Required action 1: In the post about becoming a doctor, could you rewrite everything from "As of now, I" down to "don't already. Maybe." with "semi-lover" swapped for "best friend"?
Required action 2: Does the post about becoming a doctor support each statement below? Answer yes or no, quoting the words that decide it. (a) The writer was first asked about a future career in Kindergarten. (b) The writer has three dogs. (c) The writer names grades as the obstacle to getting into medical school.

Text segment:
-*-*-
(picture taken by Allan; Bataan)
Warning: this is not a love story, sad or happy.
***
I've always wanted to be a doctor. If my memory serves me right, I was in Nursery when I was first asked what I want to be when I grow up. It was one of the two questions that left a mark (the other was "Why do you have a boy's nickname?" And so from Nursery to Kindergarten, I went by Rika instead of Erik and have found myself defying gender odds from that time on...but feminism is another topic entirely). I recall saying "I will be a doctor," with all the conviction a four-year old can muster. I never hated school. I can count with one hand the times I failed exams and quizzes, not including Math subjects of course - numbers are as foreign to me as the language of minions (banana!). As much as I loved learning, I was rather impatient to put on that white coat and sling on a pink stethoscope around my neck. Nothing else existed except that image. One year in school for me meant one year closer to that dream.
Time went by and I grew older but not taller, wiser but sixpence none the richer. I went out of college ready to take on the world. Little did I know fate has other plans for me. Long story short, I ended up working in a hospital, not quite a doctor. It is the most frustrating feeling, I suppose, to be surrounded by people you want to be like, to want something more than anything in the world and see nothing but a stretch of vast ocean, the shore still forever and a mile away. And then the one time, and the closest you've ever been to feeling the sand under your feet, a huge wave carries you right back to the middle of the deep blue, with only a slab of wood to hold on to, just enough to keep your head out of the water.
As of now, I still don't know if I will go ahead with med this school year...or if I will be able to get in at all. Grades were never my problem, it's always been the forces that be. A friend I refer to as my semi-lover (who of course, as you all know at this point, is already my full time lover) told me, if it's too difficult, then it's probably not for you. And he may be right. Maybe all this time I was meant to do something else, maybe all this time the path that I should take is right in front me, already paved, and just waiting for my first step. Maybe that path doesn't lead to my dream at all, something I have no idea I want, maybe even something I would love if I don't already. Maybe.
More than the death of dream, I mourn the loss of innocence, that feeling that you could reach the stars, that invincible feeling you have as a child that if you study and pray hard enough, you'll get a high score on a quiz. And if it's your lucky day, you'll get a ten out of ten, and a pack of your favorite chocolates all to yourself as a reward. I've had other difficult experiences that burst my bubble before but this is the harshest reality check so far.
God knows I tried and am still trying but I have a sinking feeling that this is the one battle I cannot win. And it took a lot of strength for my stubborn ass to say that. To have something so close, yet so far. If I never continue on to med school either because of the universe conspiring against me or simply me accepting enough is enough, I know that it will be something that will haunt me for the rest of my life. I haven't given up on the world, but I'm old enough to know when to let go. I'm old enough to know my limits, to know when a dream has no place in this jaded and cruel world. And if I should ever let go of this dream, in this life, I know that it will be the one that got away.
***
Yes, I am aware that I haven't written in a long time so here goes...
This is for my lover, my number one cheerdancer, even if he is a horrible, horrible dancer.
This is for my baby sister who is becoming more and more beautiful each day.
This is for my three dogs, one that acts like a monkey, one that meows like a cat, and one that is the antithesis of all the rottweilers in the world as it is so tame people confuse it for a big teddy.
This is for my friends who make life so much more bearable, my oasis in this scorching desert.
Lastly, this is for the doctors I know and have yet to know. You guys are and forever will be my heroes.
-*-*-
Data:

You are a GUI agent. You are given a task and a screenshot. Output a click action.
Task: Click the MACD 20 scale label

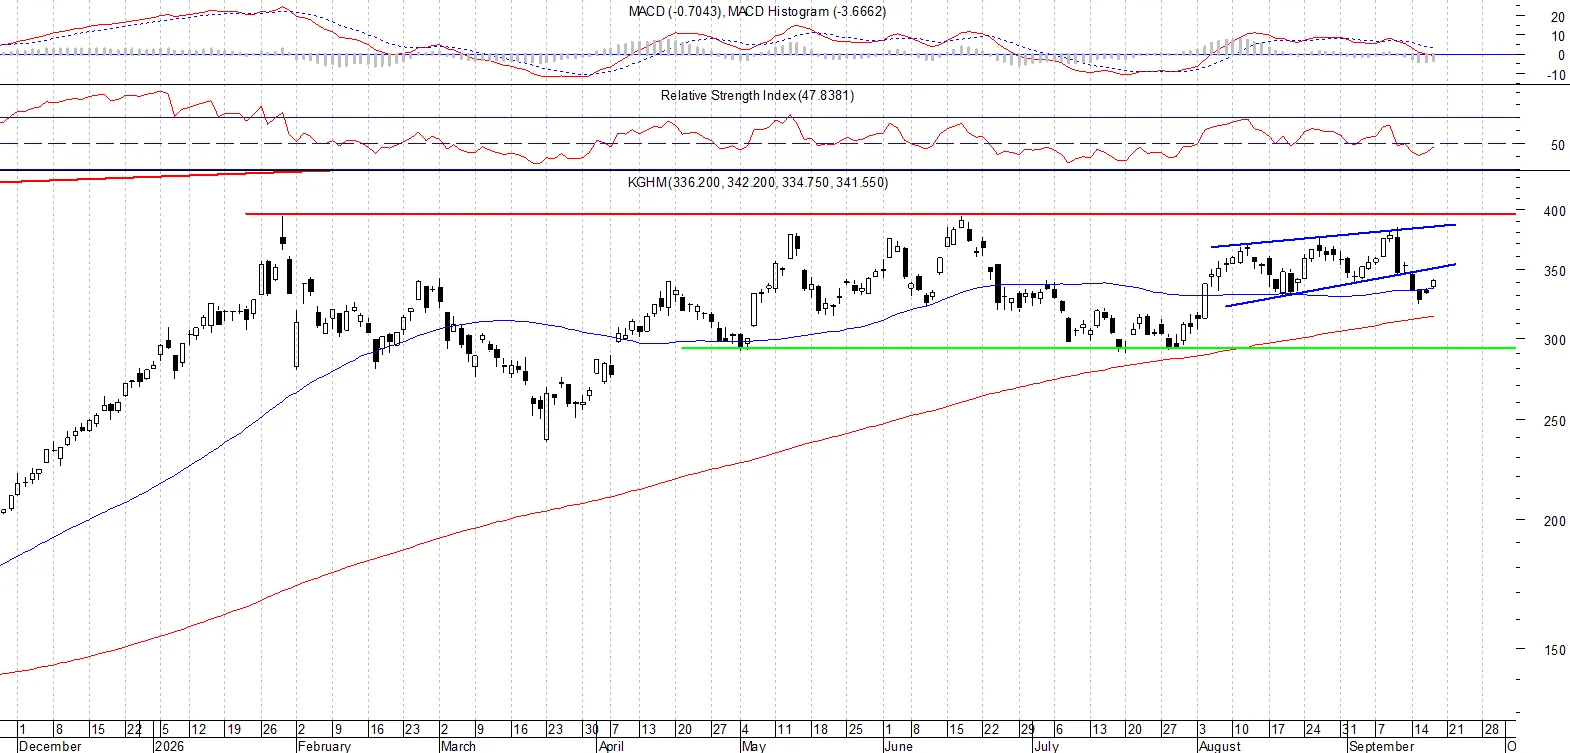1558,17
-*-*-
Answer space 1:
As of now, I still don't know if I will go ahead with med this school year...or if I will be able to get in at all. Grades were never my problem, it's always been the forces that be. A friend I refer to as my best friend (who of course, as you all know at this point, is already my full time lover) told me, if it's too difficult, then it's probably not for you. And he may be right. Maybe all this time I was meant to do something else, maybe all this time the path that I should take is right in front me, already paved, and just waiting for my first step. Maybe that path doesn't lead to my dream at all, something I have no idea I want, maybe even something I would love if I don't already. Maybe.

Answer space 2:
(a) No: "I was in Nursery when I was first asked what I want to be when I grow up."
(b) Yes: "This is for my three dogs"
(c) No: "Grades were never my problem, it's always been the forces that be."